What Firms Have Asked to Change
No specific revisions are on the table. But the issues firms raise about the SF330 are consistent, and a comment period is where they surface. The three that come up most:
- Part II currency. Keeping firm-level qualifications (Part II) up to date is a recurring burden, and plenty of firms are submitting Part II data that's years stale.
- Section E and F length guidance. Firms want clearer direction on how much detail belongs in a key-personnel resume or a project example, instead of guessing at what evaluators will reward.
- Digital submission. The form still revolves around a PDF workflow. Firms have asked for a structured digital format that doesn't require rebuilding the same content by hand every time.
None of these is a proposed change. They're the complaints a comment period exists to collect, and the gap between them and a revision is exactly what the public record is for.
Should Your Firm Submit a Comment?
For most firms, the honest answer is: only if you have a specific, substantive point. A comment that says the form is annoying carries no weight.

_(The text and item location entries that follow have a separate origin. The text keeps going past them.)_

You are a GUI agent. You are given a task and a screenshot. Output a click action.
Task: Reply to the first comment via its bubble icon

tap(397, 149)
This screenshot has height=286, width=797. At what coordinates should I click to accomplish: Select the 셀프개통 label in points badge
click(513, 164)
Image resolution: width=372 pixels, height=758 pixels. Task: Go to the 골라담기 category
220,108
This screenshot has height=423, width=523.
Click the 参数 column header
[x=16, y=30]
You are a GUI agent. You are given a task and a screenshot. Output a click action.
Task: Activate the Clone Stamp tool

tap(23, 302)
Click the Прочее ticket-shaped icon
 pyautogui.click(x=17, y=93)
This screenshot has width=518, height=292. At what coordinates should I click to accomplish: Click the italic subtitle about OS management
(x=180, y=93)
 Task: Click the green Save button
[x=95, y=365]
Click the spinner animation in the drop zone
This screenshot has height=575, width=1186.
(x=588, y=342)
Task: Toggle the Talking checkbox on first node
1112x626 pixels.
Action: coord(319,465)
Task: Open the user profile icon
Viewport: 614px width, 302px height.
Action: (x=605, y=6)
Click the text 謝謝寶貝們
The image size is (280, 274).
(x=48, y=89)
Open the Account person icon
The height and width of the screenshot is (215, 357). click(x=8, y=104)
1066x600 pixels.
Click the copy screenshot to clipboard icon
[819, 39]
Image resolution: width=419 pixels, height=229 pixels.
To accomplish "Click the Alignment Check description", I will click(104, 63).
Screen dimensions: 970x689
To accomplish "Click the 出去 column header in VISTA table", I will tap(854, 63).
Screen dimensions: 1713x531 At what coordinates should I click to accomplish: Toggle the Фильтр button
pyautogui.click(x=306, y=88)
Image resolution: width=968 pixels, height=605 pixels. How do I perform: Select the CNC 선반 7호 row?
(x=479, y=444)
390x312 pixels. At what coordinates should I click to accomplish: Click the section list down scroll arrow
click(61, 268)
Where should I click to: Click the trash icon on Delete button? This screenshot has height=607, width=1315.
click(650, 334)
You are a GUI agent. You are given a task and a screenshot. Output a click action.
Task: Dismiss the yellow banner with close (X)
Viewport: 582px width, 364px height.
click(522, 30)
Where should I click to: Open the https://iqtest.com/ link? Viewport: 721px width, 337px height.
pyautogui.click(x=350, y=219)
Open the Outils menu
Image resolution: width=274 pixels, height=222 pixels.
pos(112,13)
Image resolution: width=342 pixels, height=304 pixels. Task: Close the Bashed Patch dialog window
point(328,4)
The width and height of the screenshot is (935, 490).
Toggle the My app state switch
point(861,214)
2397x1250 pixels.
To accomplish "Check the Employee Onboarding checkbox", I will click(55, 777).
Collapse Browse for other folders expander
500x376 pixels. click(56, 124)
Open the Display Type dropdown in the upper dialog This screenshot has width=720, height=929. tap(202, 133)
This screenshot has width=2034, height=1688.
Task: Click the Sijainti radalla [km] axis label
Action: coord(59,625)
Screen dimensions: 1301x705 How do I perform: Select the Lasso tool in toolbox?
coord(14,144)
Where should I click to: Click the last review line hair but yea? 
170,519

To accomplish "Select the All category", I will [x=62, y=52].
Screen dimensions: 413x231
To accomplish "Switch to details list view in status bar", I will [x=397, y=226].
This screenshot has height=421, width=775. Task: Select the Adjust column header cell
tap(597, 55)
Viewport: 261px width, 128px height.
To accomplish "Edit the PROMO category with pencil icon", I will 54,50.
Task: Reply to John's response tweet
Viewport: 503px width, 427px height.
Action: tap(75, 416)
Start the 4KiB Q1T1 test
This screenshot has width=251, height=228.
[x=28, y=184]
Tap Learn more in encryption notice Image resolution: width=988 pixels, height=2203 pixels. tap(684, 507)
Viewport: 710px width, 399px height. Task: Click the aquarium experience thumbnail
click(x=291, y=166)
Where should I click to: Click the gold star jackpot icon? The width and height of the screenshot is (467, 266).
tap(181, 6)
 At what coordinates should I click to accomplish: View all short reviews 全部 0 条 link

A comment that says the Section F example format forces firms to omit the subconsultant-role detail evaluators actually want, and proposes a concrete fix, is the kind that gets read.
If you want to comment, the notice is on the Federal Register and regulations.gov. Find it by searching "Architect-Engineer Qualifications SF-330" and file before July 21, 2026. Trade associations like ACEC often submit consolidated comments, so weighing in through yours is another route, and usually a higher-impact one for a single firm.
What to Do Now If You File SF330s
No immediate action is required. The form you're submitting today is the form you'll submit through at least the rest of 2026, and any change would arrive with its own notice and lead time. Two practical moves:
- Log it as a watch item for FY2027 planning. If a revised SF330 lands, the firms that adjust first have an edge while everyone else is still reading the new instructions.
- Keep your firm qualifications current regardless. The best hedge against any form change is having your staff and project data structured and up to date, so re-cutting Part II or a Section E resume into a new layout is a quick regenerate, not a rebuild. Tools like RFPM.ai keep that data in one place for exactly this reason, but the point holds however you store it: a firm whose qualifications live as structured records treats a form change as a formatting task, not a fire drill.
Frequently Asked Questions
Is the SF330 form changing in 2026?
Not as of now. On May 22, 2026, federal agencies opened a routine public comment period to re-authorize the SF330 under the Paperwork Reduction Act, open through July 21. That process renews the form's authorization and collects feedback. It is the formal gateway to a possible revision, but no change to the form has been proposed or announced.
What is the SF330 comment period?
It's a public comment window, open through July 21, 2026, tied to the federal re-authorization of the SF330 information collection. The Office of Federal Procurement Policy, DoD, GSA, and NASA invite the public to comment on the form's necessity, its paperwork burden, and any problems with its structure. Comments go into the public record and have to be considered.
How do I submit a comment on the SF330?
Find the notice on the Federal Register or regulations.gov by searching "Architect-Engineer Qualifications SF-330," and submit before July 21, 2026. A substantive comment that names a specific problem and proposes a concrete fix carries far more weight than a general complaint. Many firms also comment through trade associations such as ACEC.
Does the BUILD America 250 Act change SF330 requirements?
No. The BUILD America 250 Act is surface-transportation funding legislation; it doesn't rewrite the SF330. The two are unrelated except in timing. The SF330 comment period and a possible expansion of federal A/E work happen to be moving at the same moment, which is part of why the form's adequacy is worth watching now.
When would any SF330 change take effect?
There's no timeline, because no change has been proposed. If the agencies decided to revise the form after this comment period, the revision would come through its own separate notice with its own lead time. Realistically, the SF330 you file today is the one you'll be filing for the foreseeable future.